Indraka

209 23 3
                                    

Cerah cerah begini jadi ingin bernostalgia. Ketemu PADI, hehehe...

Happy reading ya guys. Terima kasih untuk waktu luang,  vote dan komennya.


Mungkin aku modus menyuruhnya mengalungkan syal ke leherku, tapi jangan dikira rasa terdalamku tenang-tenang saja. Dikalungin Farhana, man. Kali ini kalo sampai ada yang tahu, bisa heboh satu sekolah. Dan aku mengambil resiko itu. Herannya, Nana juga mengikuti perintahku. Anak itu...naif naif menggemaskan....

*******

"Udah tadi nunggunya?"

Yang ditanya menggeleng.

"Sepuluh menitan," jawabnya.

"Bosen nunggu dong."

"Ga juga. Aku bisa sambil baca-baca."

Aku menghela nafas. Anak ini...benar-benar pecinta buku. Ga salah jika aku memilih perpus kota untuk belajar bareng Nana.

"Kita mulai dari yang mana nih?" tanyaku.

"Bahasa Inggris dulu," tukasnya.

"Kok bahasa Inggris dulu. Bukannya Senin kita ulangan harian fisika?"

"Makanya, fisika terakhir aja. Ntar aku bisa ulang di rumah masih segar dalam ingatan," jawabnya lempeng.

Aku tersenyum dengan jawabannya. Benar-benar save the best for the last.

"Oke deh. Semoga dengan belajar bareng kita sama-sama dapet nilai 100 ya."

"Jangan...ga mau."

"Loh, kok?"

"99 saja cukup kok."

"Nanggung amat."

"Biarin, yang penting ga 100."

"Emang kalo 100 kenapa?"

Dia menggeleng.

"Iya, kenapa?"

"Aku belum mau pacaran, Dra."

"Maksudmu."

"Kan kamu bilang kalo setelah belajar sama kamu nilaiku 100, aku harus jadi pacar kamu.

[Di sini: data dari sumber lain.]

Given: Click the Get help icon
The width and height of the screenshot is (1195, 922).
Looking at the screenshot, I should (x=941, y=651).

Aku tambah dibenci Adis," jawabnya menunduk.

Tuhan.... aku baru ingat. Sadis bener aku mengancamnya. Baiklah, aku ganti taktik...

"Kalo Adis ga benci kamu, kamu mau jadi pacarku?" tanyaku sambil tersenyum nakal.

"Indra..."

"Iya...iya...maaf. Tapi meski nilaimu ga 100, boleh kok jadi pacarku."

"Draaa...."

Suaranya mengeras, refleks aku menutup mulutnya dengan tangan kananku. Mbak perpus yang sedang menata buku kembalian sedang melotot ke arah kami. Si Nana diam tak berkutik. Bukan karena merasa bersalah seperti aku, tapi karena tanganku menyentuh wajahnya.

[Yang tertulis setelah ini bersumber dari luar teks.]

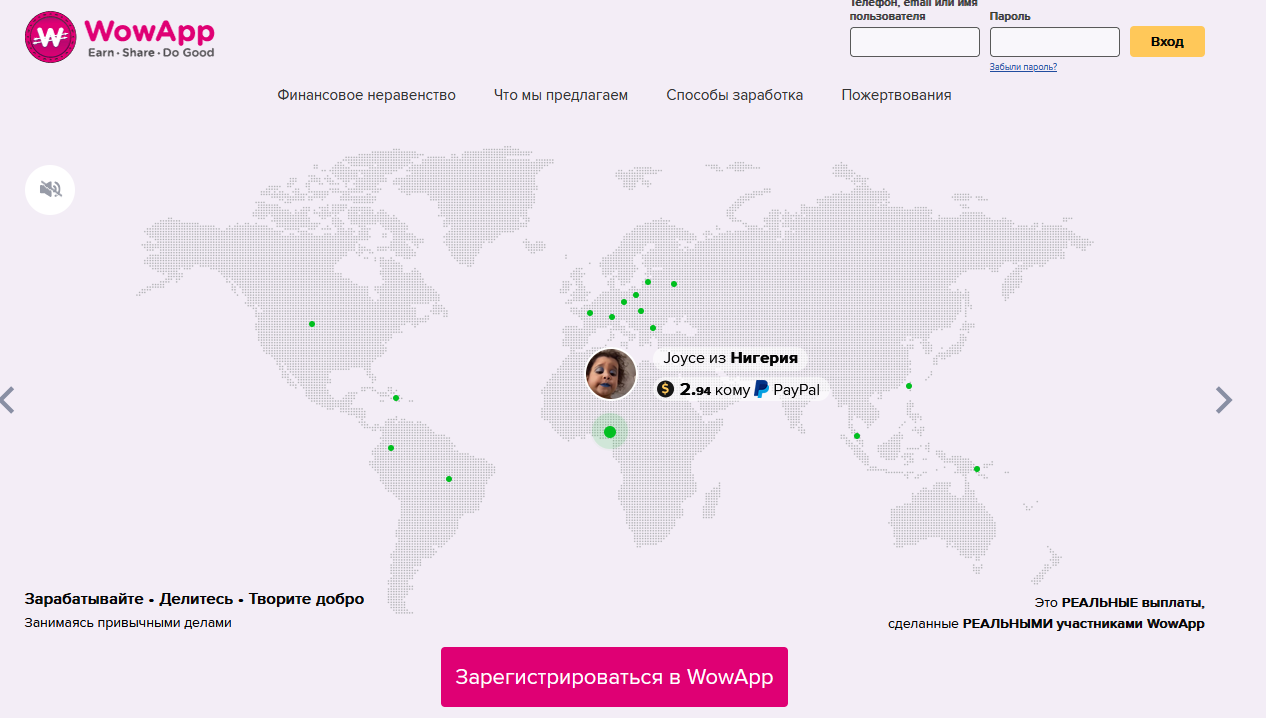The image size is (1266, 718).
Task: Focus the phone, email or username field
Action: point(914,42)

"Jangan teriak, ini perpus," bisikku.

Perlahan aku lepaskan bekapanku. Dia membekap mulutnya sendiri setelah itu.

"Kamu sih..." jawabnya pelan.

"Ya sudah, kita fokus belajar dulu," kataku. Ingin ku pancing lagi tapi khawatir dia histeris kembali. Biarlah lain waktu. Aku juga tidak tega melihatnya serius membuka buku untuk aku.